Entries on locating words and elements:
^^^^^^^^^^^^^^^^

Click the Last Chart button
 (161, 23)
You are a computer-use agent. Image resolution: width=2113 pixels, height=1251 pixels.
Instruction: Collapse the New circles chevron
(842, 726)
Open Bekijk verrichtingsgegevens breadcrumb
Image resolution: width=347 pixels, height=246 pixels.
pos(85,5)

^^^^^^^^^^^^^^^^

• **Set problem**
Copy all of the data above line by line, changing nothing.

• **Reply**
Click the Last Chart button
 (161, 23)
You are a computer-use agent. Image resolution: width=2113 pixels, height=1251 pixels.
Instruction: Collapse the New circles chevron
(842, 726)
Open Bekijk verrichtingsgegevens breadcrumb
Image resolution: width=347 pixels, height=246 pixels.
pos(85,5)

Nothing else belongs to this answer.